== Source information ==
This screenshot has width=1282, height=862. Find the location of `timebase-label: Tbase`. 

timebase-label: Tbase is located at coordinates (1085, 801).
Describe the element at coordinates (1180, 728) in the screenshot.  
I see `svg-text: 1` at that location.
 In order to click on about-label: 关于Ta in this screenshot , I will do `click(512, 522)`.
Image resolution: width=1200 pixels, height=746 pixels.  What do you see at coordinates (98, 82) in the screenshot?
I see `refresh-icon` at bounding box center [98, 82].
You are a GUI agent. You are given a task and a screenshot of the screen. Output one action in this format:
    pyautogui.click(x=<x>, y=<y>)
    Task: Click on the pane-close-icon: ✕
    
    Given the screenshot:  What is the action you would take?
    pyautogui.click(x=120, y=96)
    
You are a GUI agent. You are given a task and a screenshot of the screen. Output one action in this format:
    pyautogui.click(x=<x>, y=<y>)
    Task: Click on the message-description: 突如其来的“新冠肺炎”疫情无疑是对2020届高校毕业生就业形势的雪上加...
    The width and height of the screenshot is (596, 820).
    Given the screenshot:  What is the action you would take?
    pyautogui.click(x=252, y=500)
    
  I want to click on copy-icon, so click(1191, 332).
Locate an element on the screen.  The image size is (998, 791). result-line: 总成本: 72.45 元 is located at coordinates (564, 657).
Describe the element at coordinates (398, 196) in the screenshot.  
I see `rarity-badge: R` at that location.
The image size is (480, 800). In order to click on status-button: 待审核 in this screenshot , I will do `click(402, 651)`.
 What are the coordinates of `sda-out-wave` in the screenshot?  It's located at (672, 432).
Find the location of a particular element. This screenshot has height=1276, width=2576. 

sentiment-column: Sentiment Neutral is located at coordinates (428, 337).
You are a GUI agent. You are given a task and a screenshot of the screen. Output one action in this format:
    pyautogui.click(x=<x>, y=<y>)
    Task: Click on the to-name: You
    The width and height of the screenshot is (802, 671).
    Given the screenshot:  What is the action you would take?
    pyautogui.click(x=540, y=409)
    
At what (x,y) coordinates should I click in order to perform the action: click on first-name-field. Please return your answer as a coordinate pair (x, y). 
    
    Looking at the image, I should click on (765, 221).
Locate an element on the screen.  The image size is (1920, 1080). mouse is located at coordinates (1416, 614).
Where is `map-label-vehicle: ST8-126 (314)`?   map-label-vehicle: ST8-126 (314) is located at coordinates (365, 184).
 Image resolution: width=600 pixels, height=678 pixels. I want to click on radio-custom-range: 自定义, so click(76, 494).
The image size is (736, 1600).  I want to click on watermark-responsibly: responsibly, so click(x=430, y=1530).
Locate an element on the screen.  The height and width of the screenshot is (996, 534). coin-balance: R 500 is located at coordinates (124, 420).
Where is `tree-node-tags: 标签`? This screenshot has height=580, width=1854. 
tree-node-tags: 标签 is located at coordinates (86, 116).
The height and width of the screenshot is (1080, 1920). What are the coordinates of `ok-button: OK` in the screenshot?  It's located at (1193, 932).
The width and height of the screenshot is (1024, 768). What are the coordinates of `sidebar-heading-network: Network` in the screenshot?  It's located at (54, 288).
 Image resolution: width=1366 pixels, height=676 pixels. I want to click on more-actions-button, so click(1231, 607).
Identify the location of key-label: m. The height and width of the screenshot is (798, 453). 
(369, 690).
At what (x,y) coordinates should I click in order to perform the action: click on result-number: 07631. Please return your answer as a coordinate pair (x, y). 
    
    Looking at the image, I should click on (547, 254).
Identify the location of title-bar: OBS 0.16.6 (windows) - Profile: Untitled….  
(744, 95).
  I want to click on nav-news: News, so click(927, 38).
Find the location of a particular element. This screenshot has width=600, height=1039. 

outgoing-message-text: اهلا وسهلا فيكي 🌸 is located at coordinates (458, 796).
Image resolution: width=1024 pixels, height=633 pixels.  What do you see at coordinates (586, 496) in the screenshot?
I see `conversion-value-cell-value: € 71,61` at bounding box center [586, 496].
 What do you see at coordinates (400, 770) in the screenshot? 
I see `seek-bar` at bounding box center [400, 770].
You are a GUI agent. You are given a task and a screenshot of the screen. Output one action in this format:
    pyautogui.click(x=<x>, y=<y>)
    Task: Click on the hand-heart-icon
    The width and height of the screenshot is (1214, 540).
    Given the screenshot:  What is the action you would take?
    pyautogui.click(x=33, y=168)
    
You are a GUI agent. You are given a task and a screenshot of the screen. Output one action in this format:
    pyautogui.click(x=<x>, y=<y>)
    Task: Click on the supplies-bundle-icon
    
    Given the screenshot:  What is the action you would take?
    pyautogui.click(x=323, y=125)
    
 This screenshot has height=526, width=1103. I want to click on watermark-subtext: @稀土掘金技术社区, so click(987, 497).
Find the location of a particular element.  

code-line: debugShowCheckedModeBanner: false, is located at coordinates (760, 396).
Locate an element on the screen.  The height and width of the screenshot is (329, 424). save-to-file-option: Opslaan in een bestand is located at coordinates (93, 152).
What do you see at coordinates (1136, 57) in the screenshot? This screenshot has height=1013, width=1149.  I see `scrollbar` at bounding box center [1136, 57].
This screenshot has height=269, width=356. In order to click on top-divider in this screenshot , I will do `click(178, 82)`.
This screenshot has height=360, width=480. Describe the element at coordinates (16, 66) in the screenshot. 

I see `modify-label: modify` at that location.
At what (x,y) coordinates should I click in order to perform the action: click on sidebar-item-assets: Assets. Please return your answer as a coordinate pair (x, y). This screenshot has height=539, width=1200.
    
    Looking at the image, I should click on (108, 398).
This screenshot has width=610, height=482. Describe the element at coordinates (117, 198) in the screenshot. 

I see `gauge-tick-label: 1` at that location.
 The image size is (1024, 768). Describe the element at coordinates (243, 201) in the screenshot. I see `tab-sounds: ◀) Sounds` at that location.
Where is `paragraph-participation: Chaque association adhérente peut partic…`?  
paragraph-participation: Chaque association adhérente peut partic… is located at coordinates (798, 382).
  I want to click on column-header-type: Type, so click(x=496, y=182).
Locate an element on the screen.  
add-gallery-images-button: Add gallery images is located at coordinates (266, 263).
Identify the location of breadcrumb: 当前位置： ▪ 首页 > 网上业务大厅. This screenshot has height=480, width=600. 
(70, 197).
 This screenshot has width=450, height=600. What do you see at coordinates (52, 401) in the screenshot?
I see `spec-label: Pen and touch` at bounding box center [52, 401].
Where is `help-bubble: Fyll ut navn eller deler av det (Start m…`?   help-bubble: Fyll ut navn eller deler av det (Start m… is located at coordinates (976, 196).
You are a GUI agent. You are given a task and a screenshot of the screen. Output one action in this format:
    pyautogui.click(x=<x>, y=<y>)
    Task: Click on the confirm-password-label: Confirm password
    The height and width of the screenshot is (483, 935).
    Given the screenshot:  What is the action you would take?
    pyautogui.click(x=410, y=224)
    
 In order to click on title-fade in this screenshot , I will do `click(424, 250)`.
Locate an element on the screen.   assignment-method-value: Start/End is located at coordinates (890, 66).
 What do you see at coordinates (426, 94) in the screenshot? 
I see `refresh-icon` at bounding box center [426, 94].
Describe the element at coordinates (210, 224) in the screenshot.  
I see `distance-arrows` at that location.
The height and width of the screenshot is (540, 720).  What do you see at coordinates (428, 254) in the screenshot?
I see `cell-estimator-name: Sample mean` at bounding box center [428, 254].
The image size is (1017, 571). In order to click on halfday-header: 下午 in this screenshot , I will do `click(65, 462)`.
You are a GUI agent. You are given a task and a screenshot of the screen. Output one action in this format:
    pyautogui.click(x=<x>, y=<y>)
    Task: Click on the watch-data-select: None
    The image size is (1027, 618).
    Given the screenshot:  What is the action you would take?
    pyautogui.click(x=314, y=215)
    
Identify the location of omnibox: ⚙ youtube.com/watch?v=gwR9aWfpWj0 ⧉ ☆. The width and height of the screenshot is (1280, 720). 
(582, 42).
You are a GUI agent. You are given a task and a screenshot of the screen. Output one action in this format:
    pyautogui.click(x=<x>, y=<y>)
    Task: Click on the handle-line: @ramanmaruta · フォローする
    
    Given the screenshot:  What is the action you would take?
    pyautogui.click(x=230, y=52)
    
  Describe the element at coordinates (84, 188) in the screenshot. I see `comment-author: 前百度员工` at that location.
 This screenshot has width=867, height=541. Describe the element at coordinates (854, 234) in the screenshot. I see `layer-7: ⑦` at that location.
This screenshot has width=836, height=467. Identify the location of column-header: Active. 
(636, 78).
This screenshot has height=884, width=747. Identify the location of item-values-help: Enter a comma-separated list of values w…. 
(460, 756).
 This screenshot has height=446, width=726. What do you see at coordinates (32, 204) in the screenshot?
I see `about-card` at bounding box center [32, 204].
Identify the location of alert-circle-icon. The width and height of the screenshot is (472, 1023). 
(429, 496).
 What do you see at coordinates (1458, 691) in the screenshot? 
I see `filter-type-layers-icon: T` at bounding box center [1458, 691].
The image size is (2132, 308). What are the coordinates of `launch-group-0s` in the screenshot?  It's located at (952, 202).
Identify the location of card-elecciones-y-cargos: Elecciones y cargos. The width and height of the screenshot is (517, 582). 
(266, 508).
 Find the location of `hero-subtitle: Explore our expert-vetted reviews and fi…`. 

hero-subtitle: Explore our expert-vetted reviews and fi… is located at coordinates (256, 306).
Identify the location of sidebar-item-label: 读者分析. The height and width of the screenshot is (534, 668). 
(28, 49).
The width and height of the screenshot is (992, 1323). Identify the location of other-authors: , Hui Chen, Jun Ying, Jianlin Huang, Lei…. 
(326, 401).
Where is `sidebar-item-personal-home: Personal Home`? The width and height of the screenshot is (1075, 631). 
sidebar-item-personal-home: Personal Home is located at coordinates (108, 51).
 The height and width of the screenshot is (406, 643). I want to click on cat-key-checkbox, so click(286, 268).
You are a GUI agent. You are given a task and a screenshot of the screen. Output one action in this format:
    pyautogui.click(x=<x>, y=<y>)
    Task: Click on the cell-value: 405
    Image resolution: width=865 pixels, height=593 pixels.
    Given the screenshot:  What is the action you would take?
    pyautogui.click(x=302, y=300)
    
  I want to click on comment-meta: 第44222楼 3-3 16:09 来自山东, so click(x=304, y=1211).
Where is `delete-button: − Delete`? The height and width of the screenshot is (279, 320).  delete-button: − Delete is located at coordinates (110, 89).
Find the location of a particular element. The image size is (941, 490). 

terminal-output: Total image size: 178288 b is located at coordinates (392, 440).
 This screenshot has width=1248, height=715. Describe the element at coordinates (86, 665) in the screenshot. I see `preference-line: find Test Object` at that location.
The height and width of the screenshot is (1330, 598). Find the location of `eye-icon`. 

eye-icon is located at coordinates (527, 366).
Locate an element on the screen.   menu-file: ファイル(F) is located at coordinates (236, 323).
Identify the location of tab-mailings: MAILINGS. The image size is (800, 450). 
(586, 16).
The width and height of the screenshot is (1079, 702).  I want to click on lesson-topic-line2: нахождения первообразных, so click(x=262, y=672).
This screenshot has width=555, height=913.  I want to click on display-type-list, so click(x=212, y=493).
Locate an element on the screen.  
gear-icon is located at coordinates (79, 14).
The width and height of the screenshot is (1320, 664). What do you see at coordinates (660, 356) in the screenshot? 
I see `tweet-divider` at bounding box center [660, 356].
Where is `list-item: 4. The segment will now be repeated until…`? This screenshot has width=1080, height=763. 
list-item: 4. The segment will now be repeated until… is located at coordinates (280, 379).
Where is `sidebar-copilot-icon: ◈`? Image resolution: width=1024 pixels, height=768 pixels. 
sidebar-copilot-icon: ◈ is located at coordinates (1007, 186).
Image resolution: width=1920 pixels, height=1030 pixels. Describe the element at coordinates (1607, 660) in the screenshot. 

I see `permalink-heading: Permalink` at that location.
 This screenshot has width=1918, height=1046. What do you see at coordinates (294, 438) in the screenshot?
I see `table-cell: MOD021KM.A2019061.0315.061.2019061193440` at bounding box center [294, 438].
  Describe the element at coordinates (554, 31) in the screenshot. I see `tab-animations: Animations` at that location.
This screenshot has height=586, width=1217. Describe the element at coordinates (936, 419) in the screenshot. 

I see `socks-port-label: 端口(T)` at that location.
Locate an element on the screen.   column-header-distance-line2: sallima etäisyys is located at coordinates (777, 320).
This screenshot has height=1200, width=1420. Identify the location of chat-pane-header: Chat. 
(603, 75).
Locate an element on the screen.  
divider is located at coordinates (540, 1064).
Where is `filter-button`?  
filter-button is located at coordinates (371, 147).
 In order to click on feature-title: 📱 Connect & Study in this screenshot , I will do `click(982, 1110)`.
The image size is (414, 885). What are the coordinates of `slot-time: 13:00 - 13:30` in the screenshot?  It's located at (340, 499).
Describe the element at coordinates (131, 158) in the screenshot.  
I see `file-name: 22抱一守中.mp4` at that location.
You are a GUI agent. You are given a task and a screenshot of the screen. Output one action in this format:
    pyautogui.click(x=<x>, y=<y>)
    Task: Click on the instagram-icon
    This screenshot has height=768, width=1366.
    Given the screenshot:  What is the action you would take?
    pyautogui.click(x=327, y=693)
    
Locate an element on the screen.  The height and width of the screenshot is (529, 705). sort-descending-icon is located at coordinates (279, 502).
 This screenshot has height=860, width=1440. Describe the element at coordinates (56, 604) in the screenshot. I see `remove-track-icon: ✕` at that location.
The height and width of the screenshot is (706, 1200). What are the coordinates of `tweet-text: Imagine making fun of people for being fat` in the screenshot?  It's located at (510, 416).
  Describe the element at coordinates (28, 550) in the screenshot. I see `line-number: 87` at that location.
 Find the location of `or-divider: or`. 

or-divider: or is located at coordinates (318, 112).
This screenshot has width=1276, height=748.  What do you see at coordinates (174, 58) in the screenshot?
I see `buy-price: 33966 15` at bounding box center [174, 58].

== Aim of the task ==
Start at the line that contains "has height=580, width=1854." and end after the line that contains "tree-node-tags: 标签 is", reproducing those items verbatim.

== Answer ==
Where is `tree-node-tags: 标签`? This screenshot has height=580, width=1854. 
tree-node-tags: 标签 is located at coordinates (86, 116).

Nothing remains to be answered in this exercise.